* [Stored items]

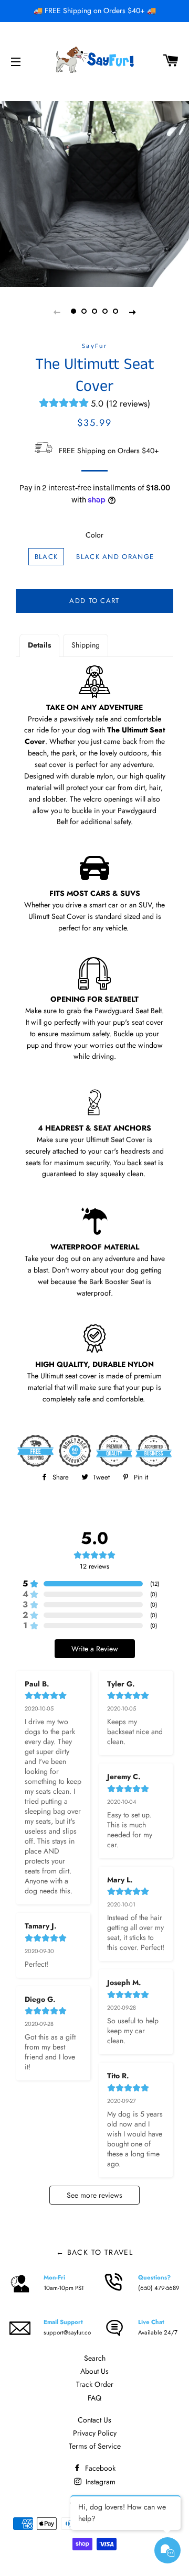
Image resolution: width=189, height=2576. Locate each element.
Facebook (99, 2468)
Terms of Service (95, 2446)
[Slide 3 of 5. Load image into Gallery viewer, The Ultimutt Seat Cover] (94, 311)
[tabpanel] (94, 192)
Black (46, 557)
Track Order (94, 2384)
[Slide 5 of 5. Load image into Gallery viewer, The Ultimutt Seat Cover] (115, 311)
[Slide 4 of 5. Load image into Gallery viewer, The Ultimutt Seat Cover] (105, 311)
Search (95, 2358)
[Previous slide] (56, 311)
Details (39, 645)
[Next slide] (132, 311)
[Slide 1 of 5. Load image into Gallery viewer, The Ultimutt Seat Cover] (73, 311)
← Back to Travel (94, 2252)
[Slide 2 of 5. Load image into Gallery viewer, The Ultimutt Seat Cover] (84, 311)
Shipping (85, 645)
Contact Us (94, 2420)
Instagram (99, 2481)
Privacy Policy (95, 2433)
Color (94, 535)
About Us (94, 2371)
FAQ (94, 2398)
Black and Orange (115, 557)
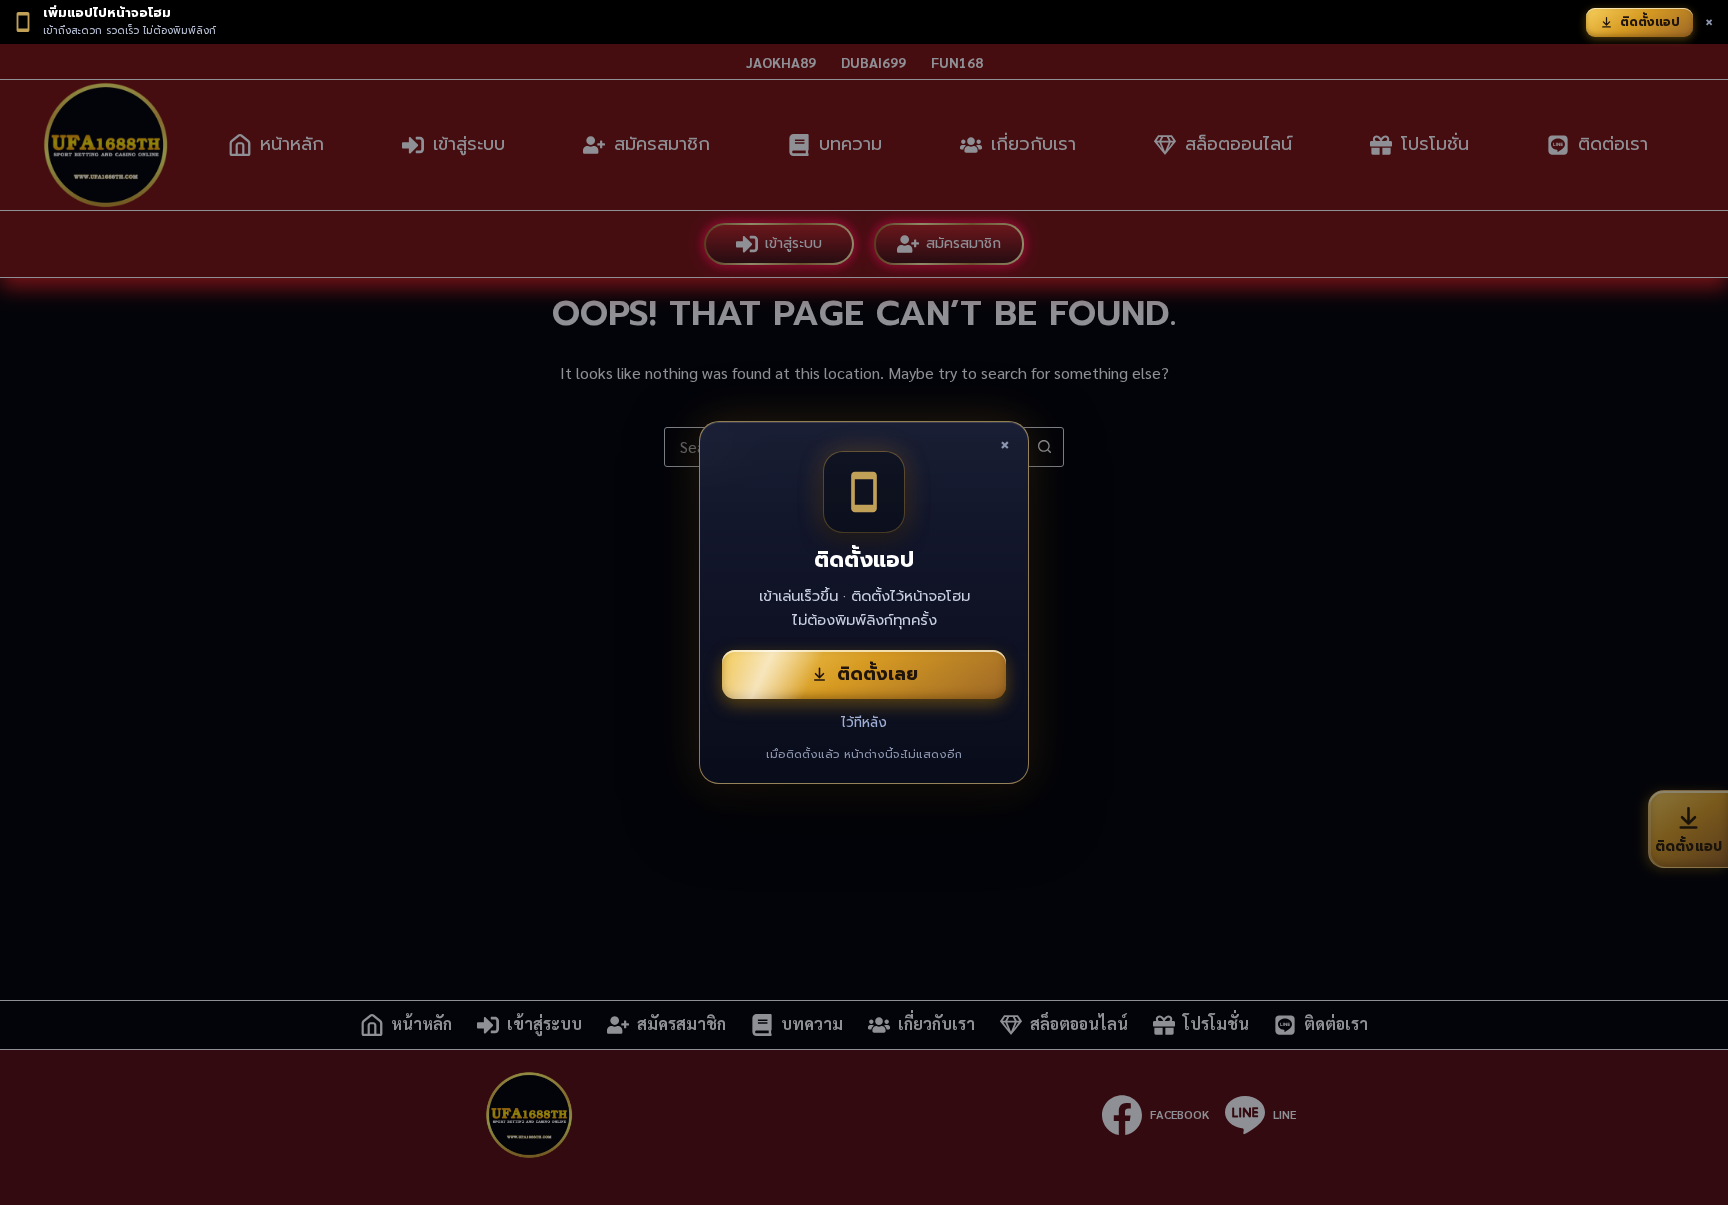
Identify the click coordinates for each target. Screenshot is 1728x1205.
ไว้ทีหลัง (864, 722)
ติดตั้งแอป (1650, 22)
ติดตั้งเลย (877, 674)
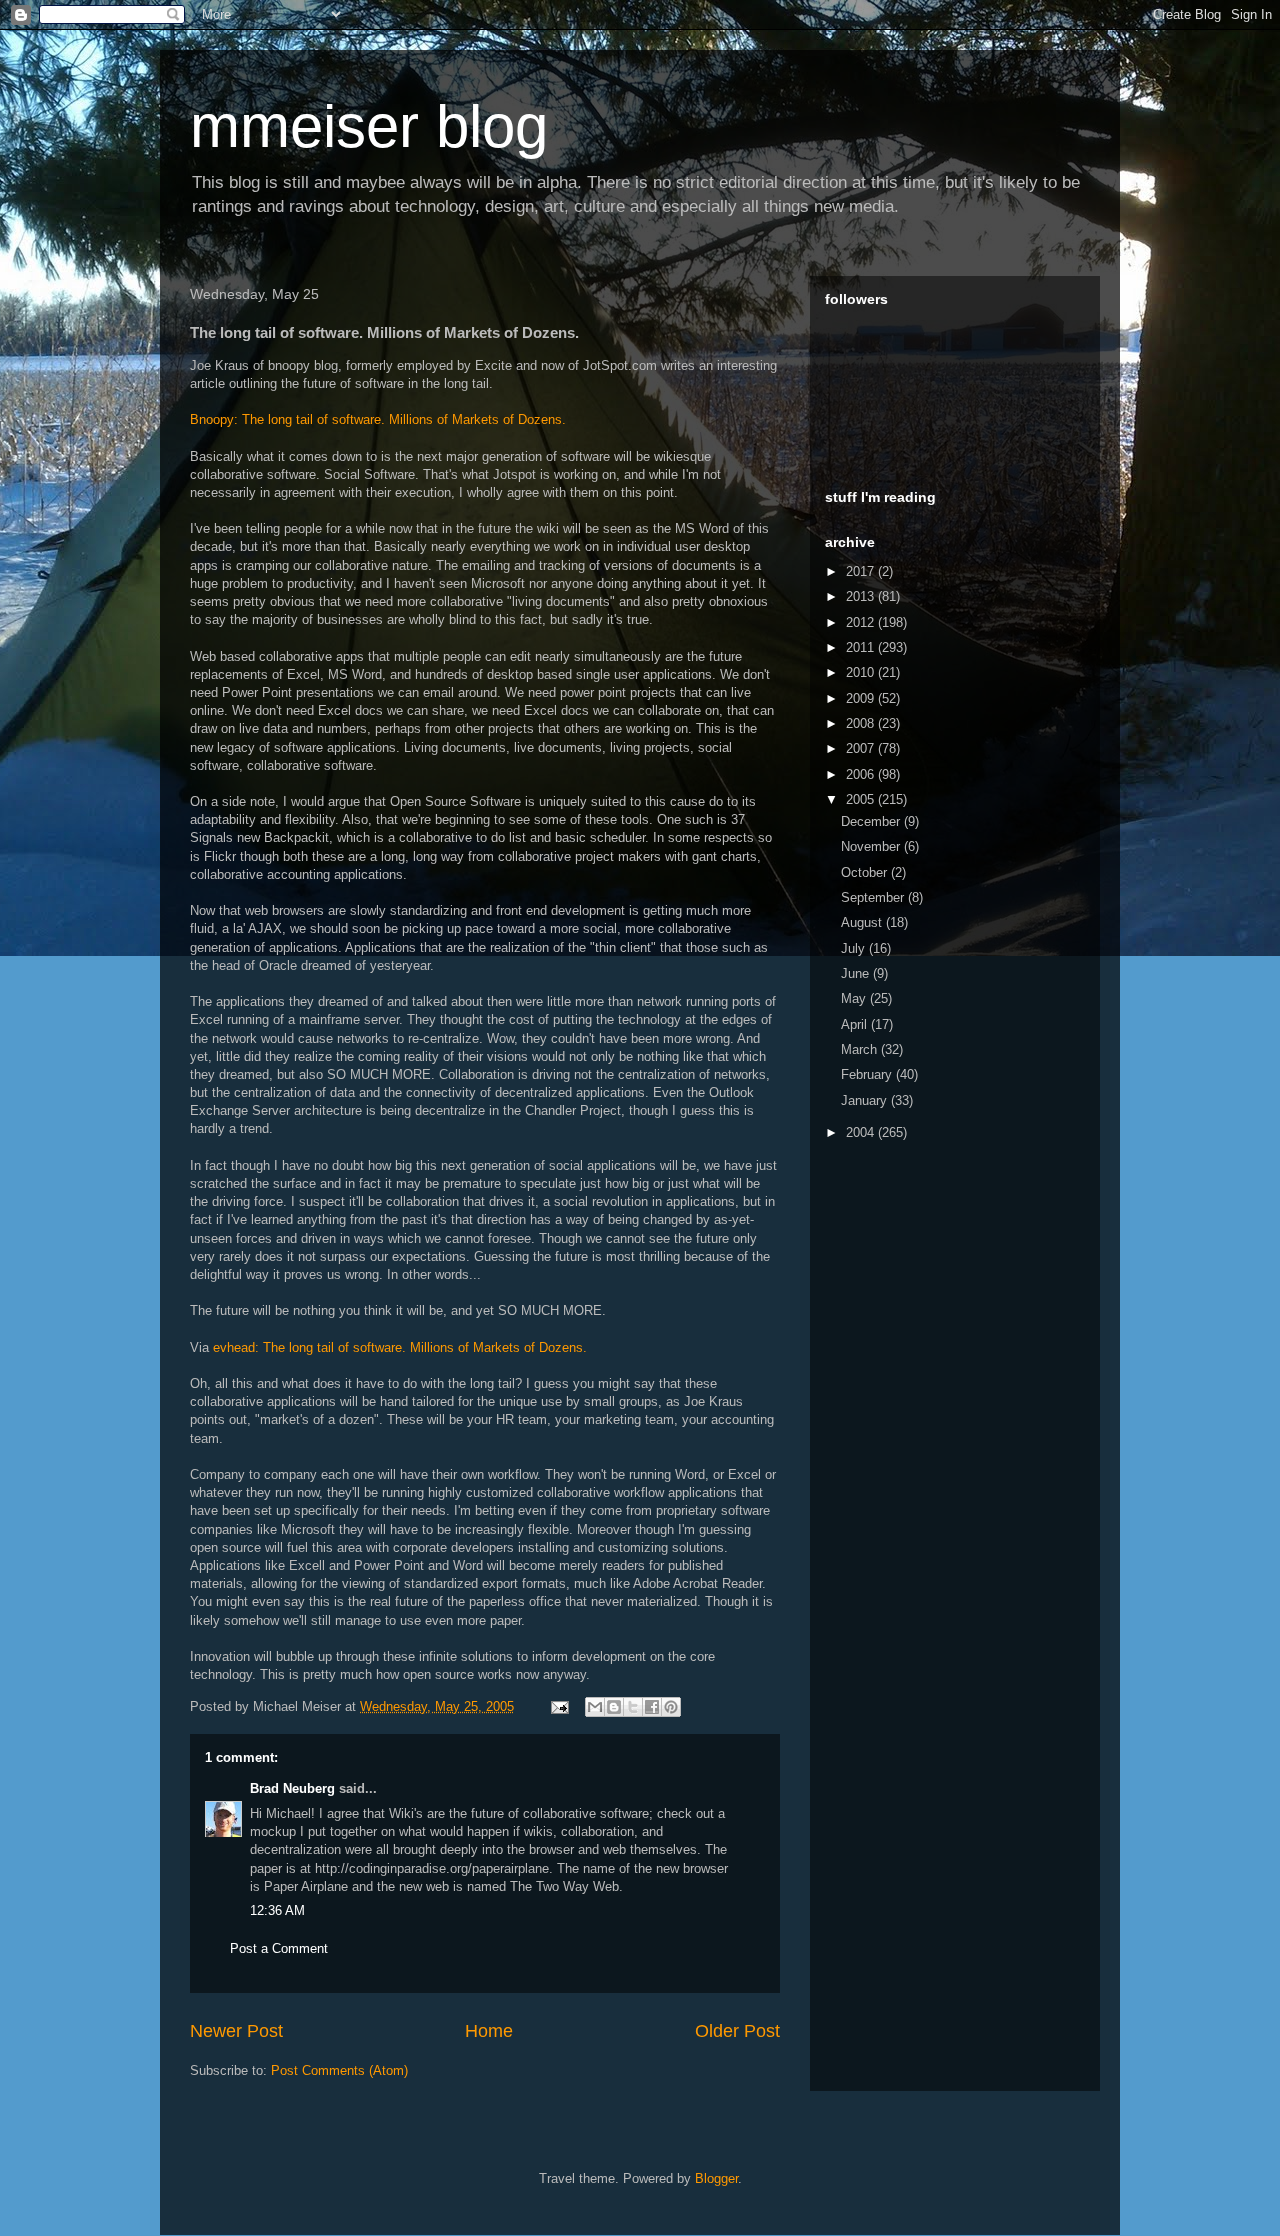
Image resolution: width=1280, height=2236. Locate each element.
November (872, 846)
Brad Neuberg (292, 1788)
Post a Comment (279, 1948)
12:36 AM (277, 1910)
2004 (862, 1132)
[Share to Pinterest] (671, 1707)
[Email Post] (558, 1706)
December (872, 821)
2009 (862, 698)
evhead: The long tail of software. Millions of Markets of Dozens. (400, 1347)
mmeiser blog (369, 126)
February (868, 1074)
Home (489, 2031)
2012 (862, 622)
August (863, 922)
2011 (862, 647)
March (861, 1049)
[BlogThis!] (614, 1707)
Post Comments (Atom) (339, 2070)
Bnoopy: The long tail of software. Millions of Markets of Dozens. (378, 419)
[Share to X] (633, 1707)
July (855, 948)
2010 (862, 672)
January (866, 1100)
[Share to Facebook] (652, 1707)
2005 (862, 799)
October (866, 872)
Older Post (737, 2031)
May (855, 998)
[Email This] (595, 1707)
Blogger (716, 2178)
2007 (862, 748)
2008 (862, 723)
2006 (862, 774)
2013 (862, 596)
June (857, 973)
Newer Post (236, 2031)
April (856, 1024)
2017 (862, 571)
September (874, 897)
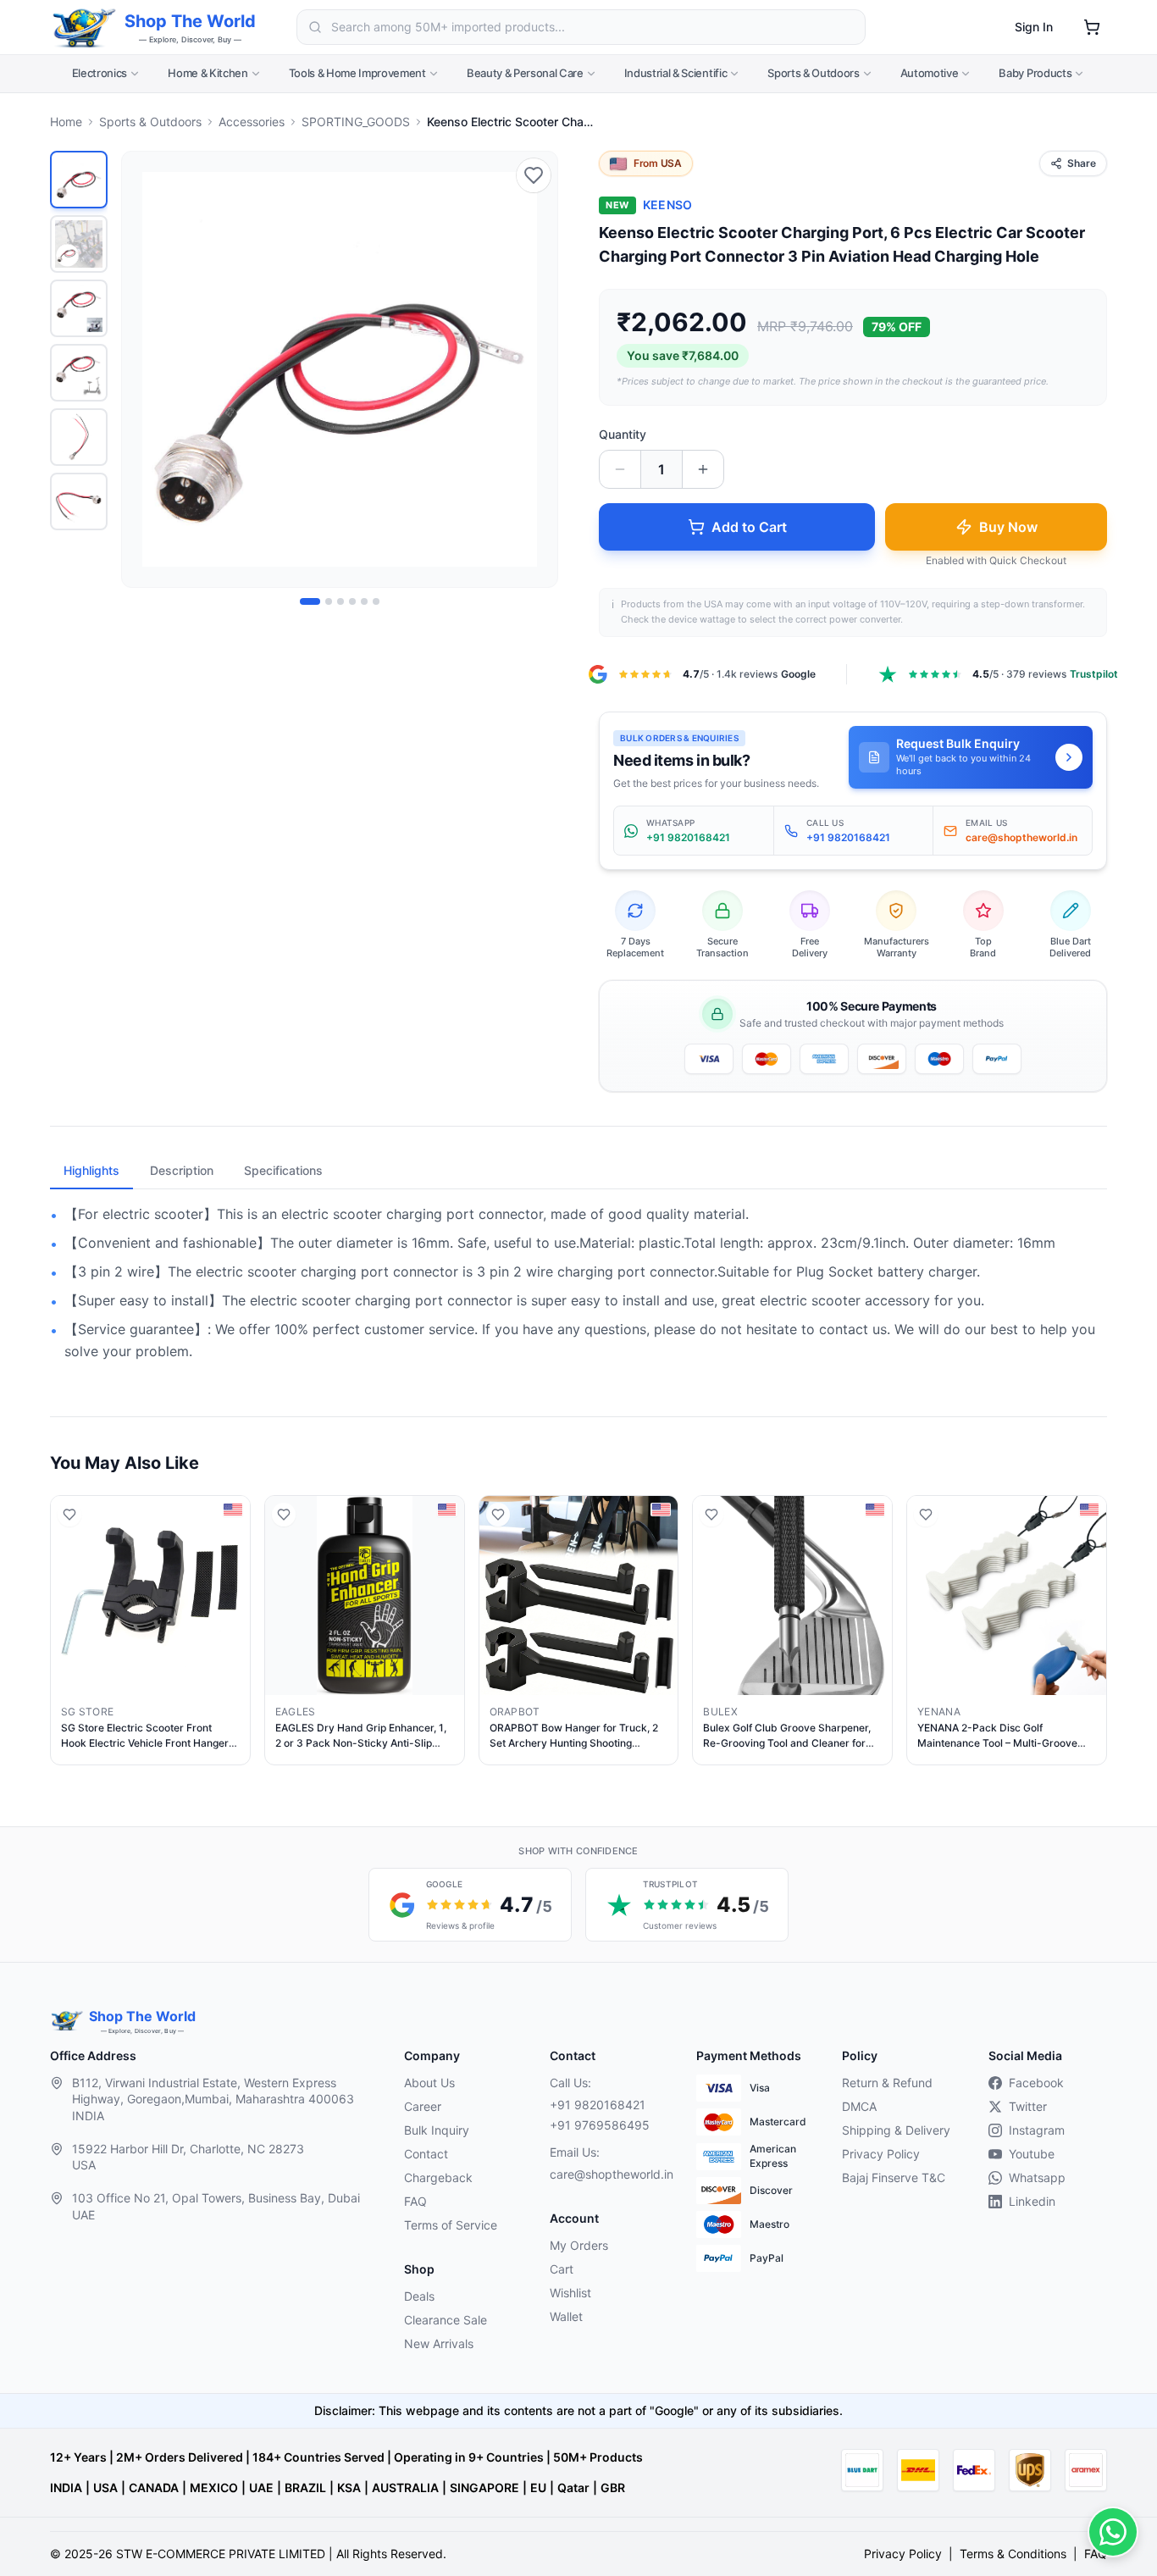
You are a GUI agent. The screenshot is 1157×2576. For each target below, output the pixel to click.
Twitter (1028, 2106)
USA (105, 2487)
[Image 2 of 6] (328, 601)
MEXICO (214, 2487)
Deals (419, 2296)
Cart (561, 2269)
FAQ (415, 2201)
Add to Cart (749, 526)
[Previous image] (144, 369)
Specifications (283, 1170)
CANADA (154, 2487)
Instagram (1037, 2130)
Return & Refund (887, 2082)
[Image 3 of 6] (340, 601)
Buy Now (1008, 526)
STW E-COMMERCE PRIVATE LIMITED (220, 2553)
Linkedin (1032, 2201)
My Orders (579, 2245)
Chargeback (438, 2177)
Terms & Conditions (1013, 2553)
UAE (261, 2487)
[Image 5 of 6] (364, 601)
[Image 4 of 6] (352, 601)
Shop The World (190, 21)
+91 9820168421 (597, 2104)
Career (422, 2106)
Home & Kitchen (207, 73)
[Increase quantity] (703, 469)
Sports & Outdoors (813, 73)
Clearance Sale (445, 2320)
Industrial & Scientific (676, 73)
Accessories (252, 121)
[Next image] (535, 369)
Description (181, 1170)
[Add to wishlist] (534, 175)
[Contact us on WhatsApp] (1113, 2532)
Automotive (929, 73)
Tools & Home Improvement (357, 73)
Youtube (1032, 2154)
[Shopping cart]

* [What you will do]
Among the entries above, count every line containing the string "software". Your reply must be that number alone.

* [Answer to this problem]
2